### What is expected
Repeat the material from the line with "You are a computer-use agent. The" to the line with "coord(197,53)", both included.

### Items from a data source
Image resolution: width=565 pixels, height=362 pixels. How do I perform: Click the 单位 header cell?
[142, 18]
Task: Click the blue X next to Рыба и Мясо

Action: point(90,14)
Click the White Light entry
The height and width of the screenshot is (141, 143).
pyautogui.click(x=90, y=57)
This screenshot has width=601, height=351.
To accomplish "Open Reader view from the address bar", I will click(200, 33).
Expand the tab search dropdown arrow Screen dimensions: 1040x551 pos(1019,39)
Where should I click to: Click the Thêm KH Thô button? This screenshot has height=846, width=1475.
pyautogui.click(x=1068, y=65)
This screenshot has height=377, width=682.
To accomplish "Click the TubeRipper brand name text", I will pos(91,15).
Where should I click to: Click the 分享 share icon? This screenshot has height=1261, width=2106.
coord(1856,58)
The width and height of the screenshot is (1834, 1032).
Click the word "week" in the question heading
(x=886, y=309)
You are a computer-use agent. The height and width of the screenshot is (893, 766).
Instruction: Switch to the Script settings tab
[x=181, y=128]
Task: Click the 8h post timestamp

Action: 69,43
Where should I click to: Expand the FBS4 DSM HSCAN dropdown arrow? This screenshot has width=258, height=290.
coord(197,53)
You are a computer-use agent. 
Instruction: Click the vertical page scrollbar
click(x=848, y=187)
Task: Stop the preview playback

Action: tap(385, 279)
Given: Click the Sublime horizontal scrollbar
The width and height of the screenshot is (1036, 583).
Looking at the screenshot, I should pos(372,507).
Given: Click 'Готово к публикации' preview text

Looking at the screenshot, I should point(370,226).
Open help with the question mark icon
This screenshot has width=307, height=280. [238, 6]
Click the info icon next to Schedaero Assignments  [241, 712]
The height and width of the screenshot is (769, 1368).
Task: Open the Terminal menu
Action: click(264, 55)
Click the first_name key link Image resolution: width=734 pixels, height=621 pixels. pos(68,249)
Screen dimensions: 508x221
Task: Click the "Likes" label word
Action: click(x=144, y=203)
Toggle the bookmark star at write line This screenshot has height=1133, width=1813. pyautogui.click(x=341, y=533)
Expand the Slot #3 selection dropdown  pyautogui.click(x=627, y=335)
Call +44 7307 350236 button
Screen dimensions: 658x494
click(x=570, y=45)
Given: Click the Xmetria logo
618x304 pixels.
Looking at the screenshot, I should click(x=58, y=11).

### Final result
You are a computer-use agent. The height and width of the screenshot is (893, 766).
Instruction: Switch to the Script settings tab
[x=181, y=128]
Task: Click the 8h post timestamp

Action: 69,43
Where should I click to: Expand the FBS4 DSM HSCAN dropdown arrow? This screenshot has width=258, height=290.
coord(197,53)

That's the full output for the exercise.